The spectacle of National Security Agency contractor Edward Snowden exposing the covert spying nature of US federal officials has sent ripple waves through the technology industry -- especially in the outsourcing arena.
The Guardian picture of NSA Whistelblower Edward Snowden
Experts predict the NSA fiasco could result in the loss of business for some hosting vendors, but it’s hard to say exactly what the impact has been or will be.
The head of a European cloud computing provider said recently though that he’s seen a “measurable impact” from companies looking to use its services to escape what they fear could be the prying eyes of the US NSA.
“It has not been a profound surge, but there is definitely a measureable impact,” says Robert Jenkins, co-founder and CTO of Cloud Sigma, which is headquartered in Switzerland and has data centers across Europe and the United States. “We’ve definitely seen cases where people are turning to us because of this.”

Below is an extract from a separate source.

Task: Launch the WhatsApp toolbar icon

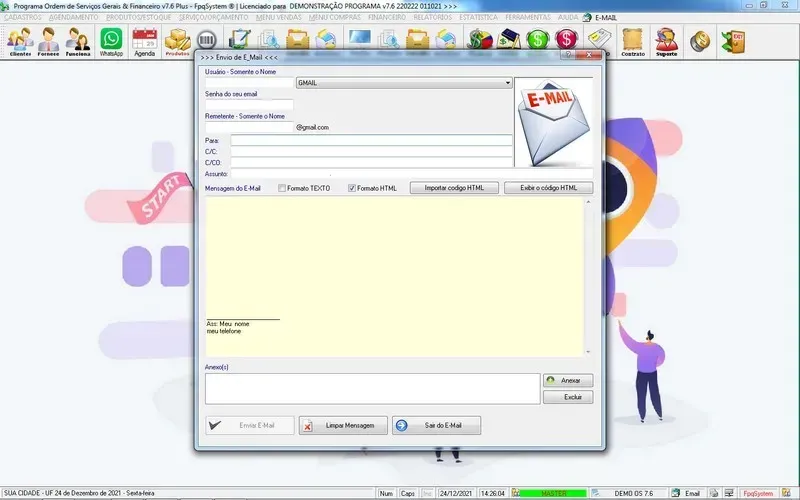Action: click(111, 42)
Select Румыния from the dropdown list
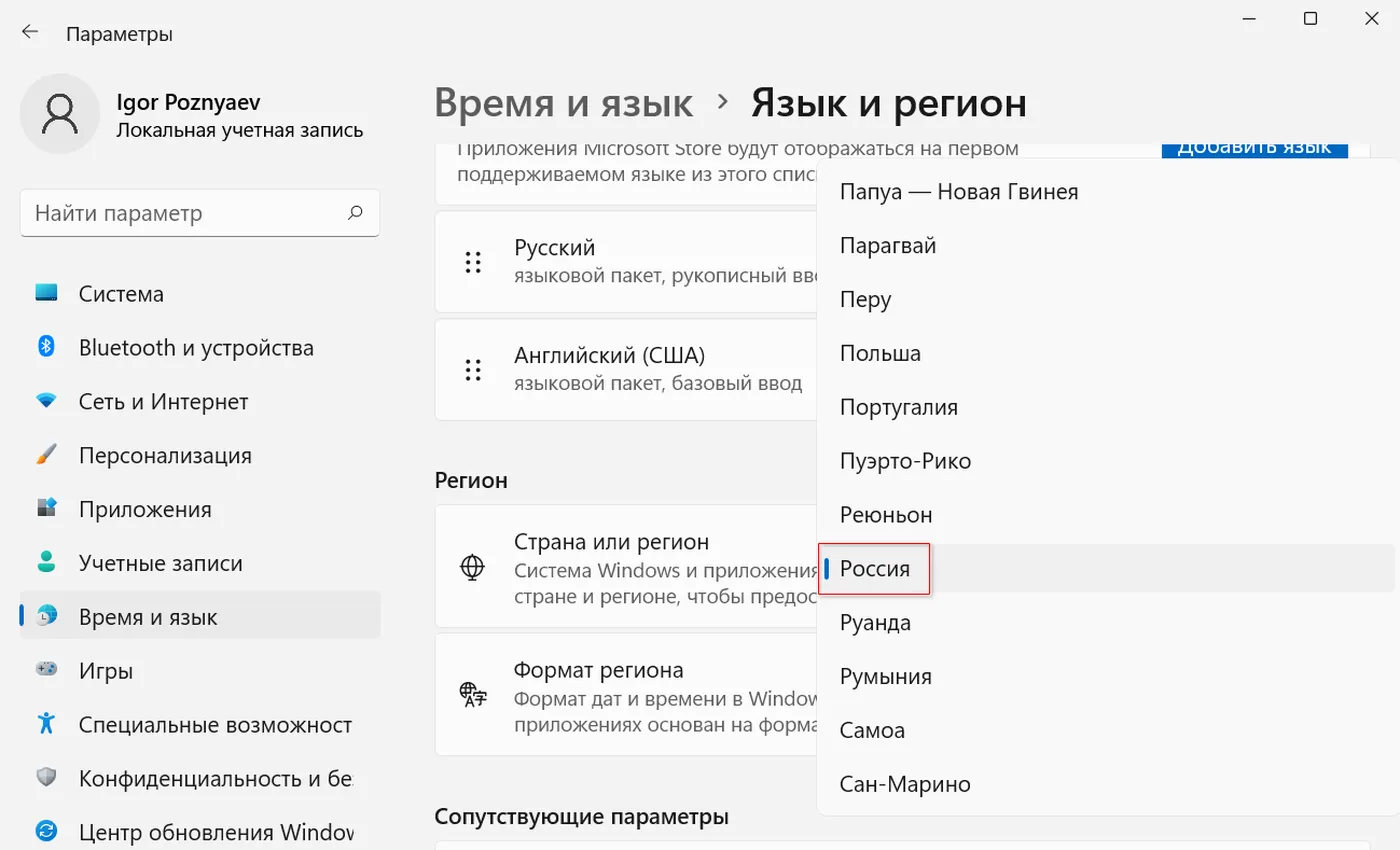Image resolution: width=1400 pixels, height=850 pixels. (885, 677)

IN THE NEWS: NSA wants even closer partnership with tech industry]
Forrester analyst and cloud tracker James Staten predicted this could happen in a blog post in the summer. Information Technology & Innovation Foundation (ITIF) estimated in a report that the US cloud computing market could stand to lose up to $35 billion by 2016 because of vendors bypassing US providers and looking to overseas competitors. Staten says that’s the low end of an estimate though.

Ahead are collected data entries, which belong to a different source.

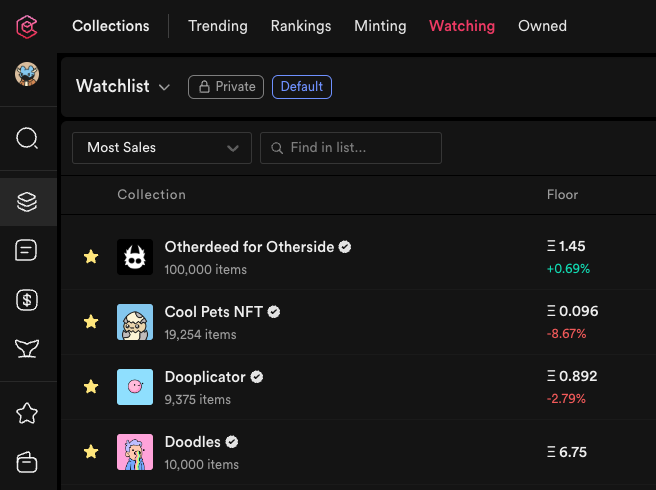The height and width of the screenshot is (490, 656).
Task: Focus the Find in list search field
Action: click(351, 148)
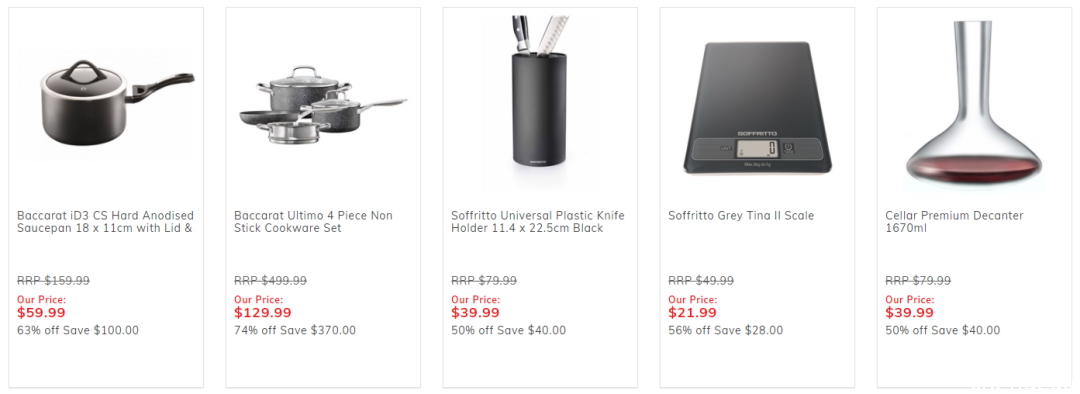Select the $59.99 saucepan price
Viewport: 1080px width, 394px height.
(x=41, y=313)
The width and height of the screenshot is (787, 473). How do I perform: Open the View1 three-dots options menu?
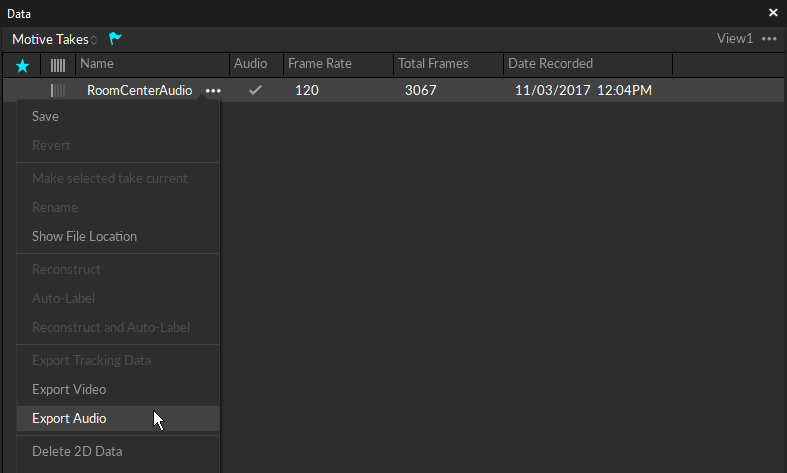pos(769,39)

It’s “naïve” to believe that other countries don’t have similar surveillance programs ongoing, which could depress not just the US cloud market, but the international outsourcing market as well. If those concerns do turn into real impacts, he estimates the worldwide outsourcing market could stand to lose up to $180 billion. That’s the high-end of his prediction and he doesn’t necessarily believe it will happen, but it could, he says.
Some users are already getting out of US providers though. Take Alexander Ljungberg, co-founder, WireLoad, which is an online service that specializes in e-mail migrations – the company can take massive stocks of email systems and translate them from one platform to another. Ljungberg and his partner did not want to use a U.S. cloud provider for the massive computing power that are needed for these jobs because of concerns over peering officials potentially being able to intercept his customer’s e-mail communications. WireLoad uses CloudSigma’s Swiss data center for all its migrations.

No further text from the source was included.